The budget's announcement of a Lifetime ISA for people aged under 40 is hugely significant because it could change the way people invest. While the details are somewhat vague at the present time, the fundamentals of the Lifetime ISA are that it will be available to anyone under the age of 40 and will act as a hybrid between a traditional pension and an ISA.
For example, amounts added to the Lifetime ISA would be from after-tax income (as is the case for the 'standard' ISA), but the government would then top up the amount by 25%. This essentially means that it offers the same tax benefit as a traditional pension for basic rate taxpayers, since the government tops up pension contributions by the amount of income tax paid at the present time.
However, the Lifetime ISA will be more flexible than a traditional pension. The amount invested will be available to be put towards a house after just one year, and will be able to be withdrawn tax-free from the age of 60 for retirement. With a traditional pension, no withdrawals are allowed until retirement, with them then generally being subject to taxation.
Of course, the Lifetime ISA is not quite as flexible as a 'standard' ISA, since with the latter the money can be withdrawn at any time for any purpose. However, it will provide the government bonus and, in many people's eyes, will provide sufficient flexibility regarding a house deposit to merit contributions from a relatively young age. And with house prices being so high relative to incomes, it is understandably highly challenging for younger people to save enough for a house deposit while also planning for their retirements. So the Lifetime ISA is likely to be very popular.
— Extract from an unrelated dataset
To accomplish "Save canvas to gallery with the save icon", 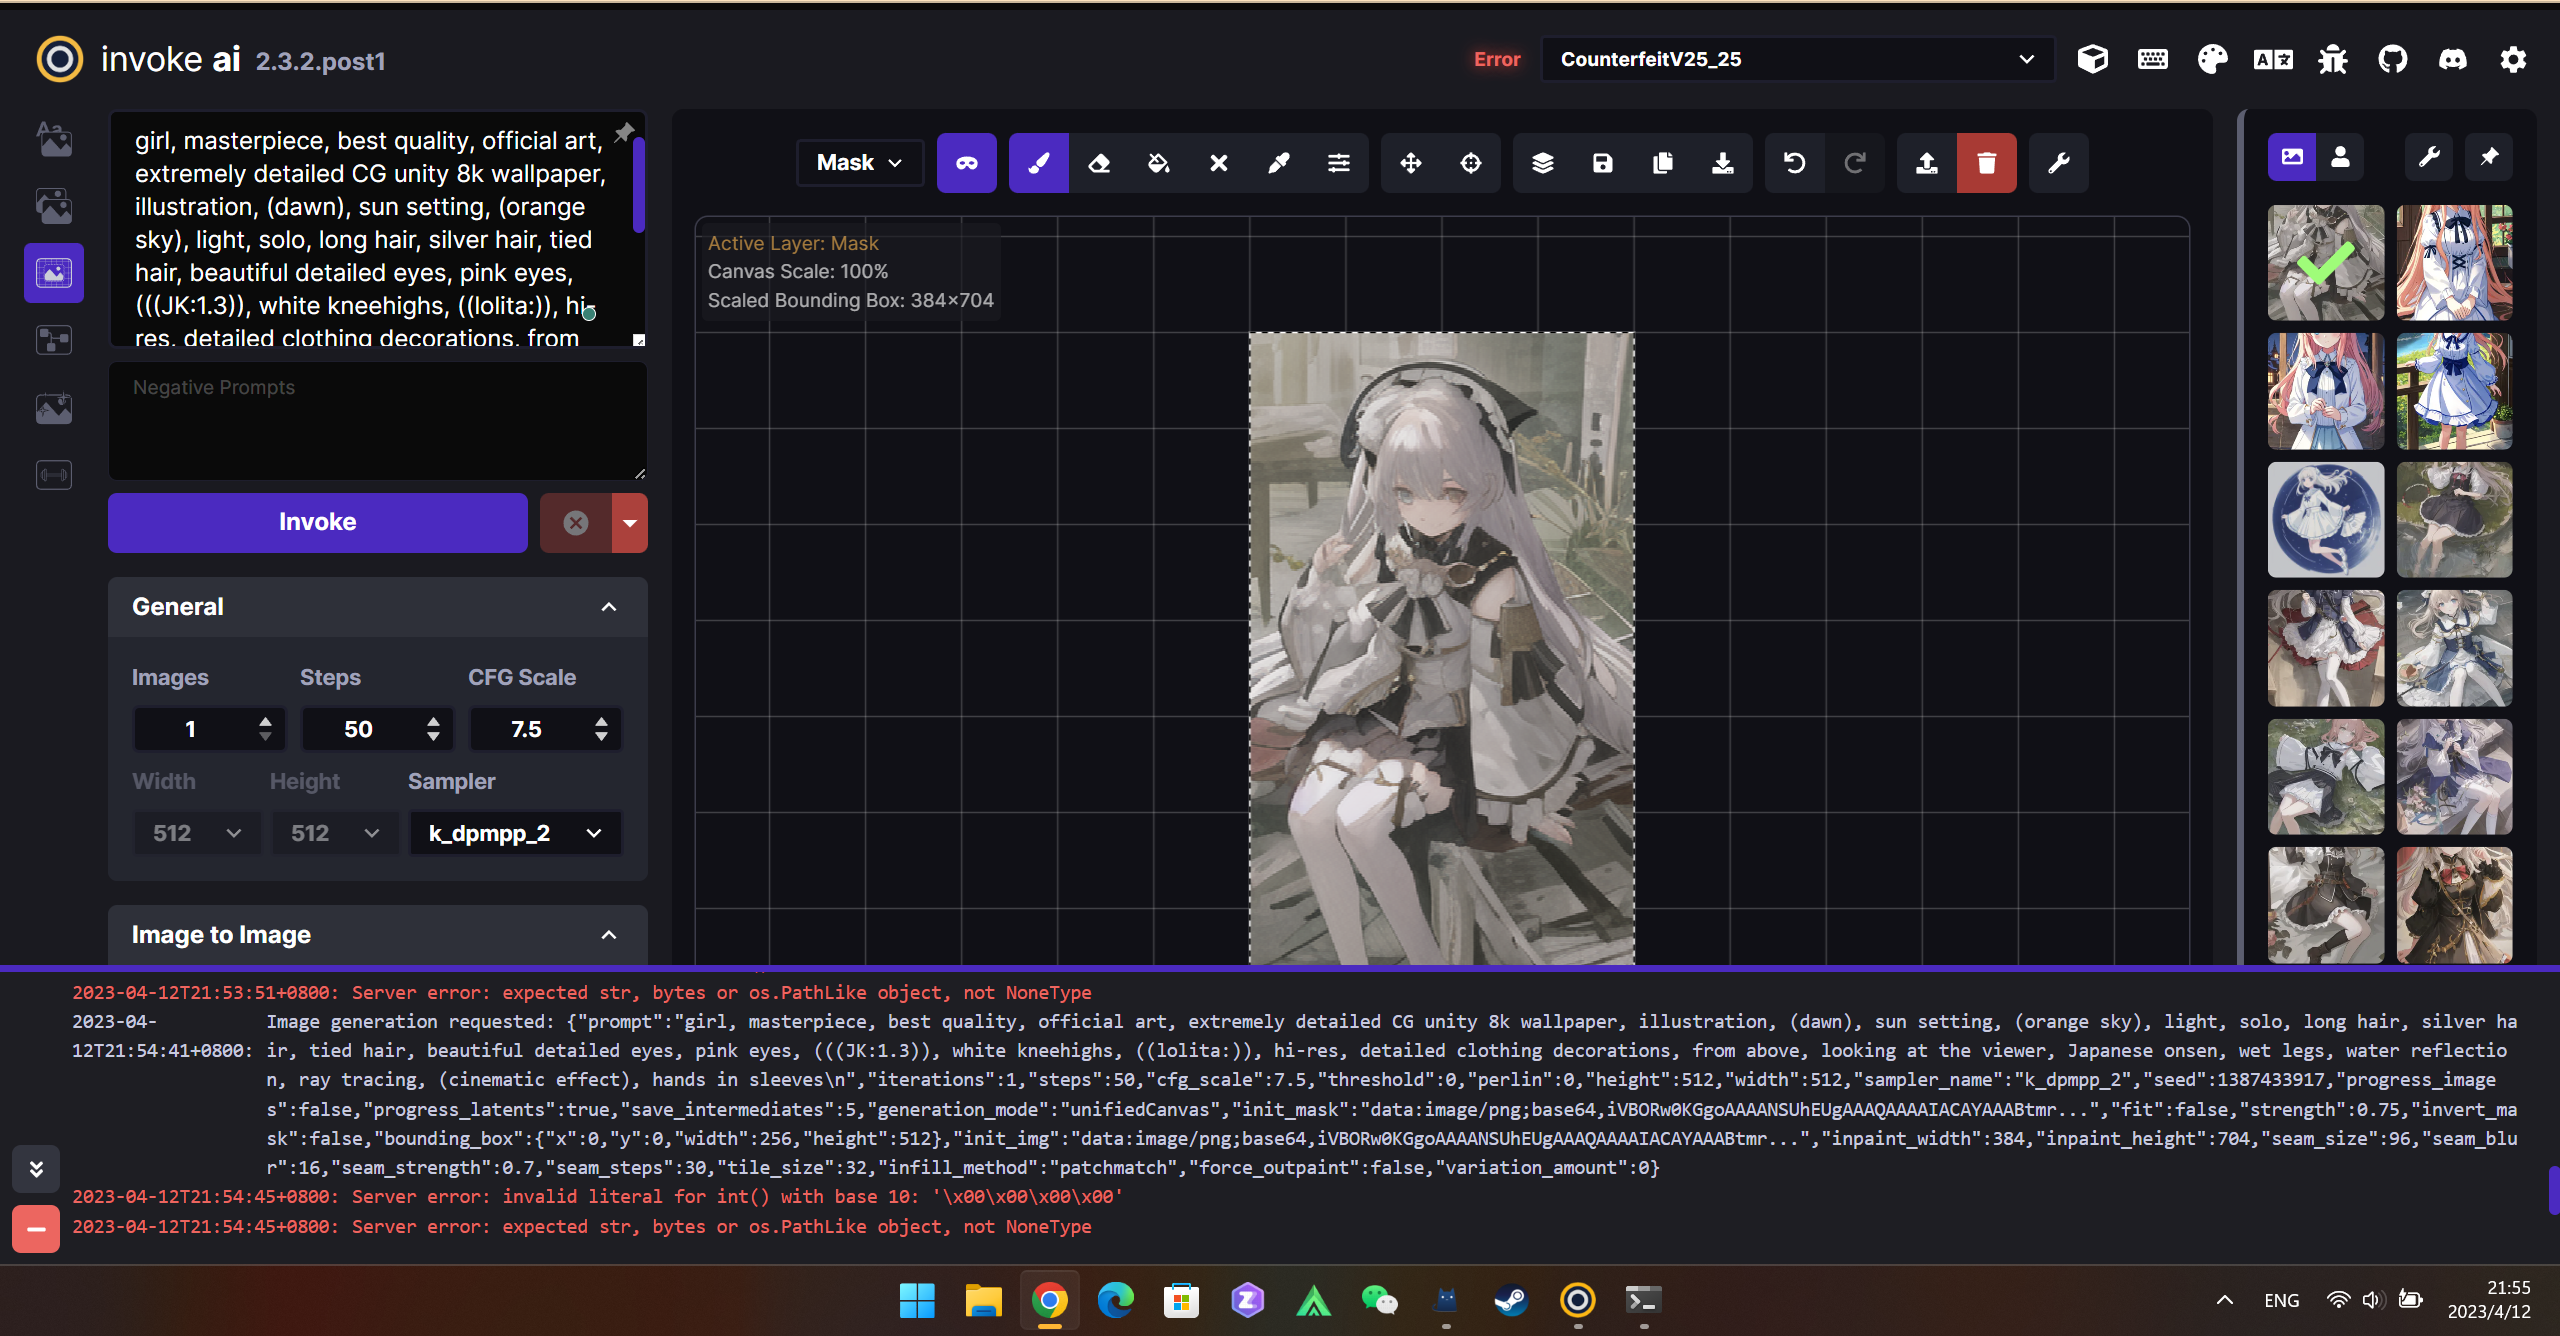I will click(1602, 162).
If an individual were to utilise a Lifetime ISA from a relatively young age, it could provide them with a healthy house deposit and a generous income in retirement. The following illustrations assume an annual return of 9.1%, which is the FTSE 100's annualised total return since its inception in 1984.
For example, if an individual invested the full £4,000 each year from the age of 21 and they benefitted from the government's £1,000 bonus each year, they would have a deposit of over £65,000 by the age of 30 for a house.
This could be withdrawn tax free, and the same individual could then contribute the same £4,000 per year until the age of 60, thereby generating a retirement fund of almost £680,000 (the government bonus of £1,000 per annum is only available until the age of 50).
Clearly, in the coming years the rules surrounding the Lifetime ISA are bound to change, and the scheme may become more or less generous at any given time. However, today is a very good day for younger people since it provides them with much-needed help to not only get on the property ladder, but also to plan ahead for their retirement.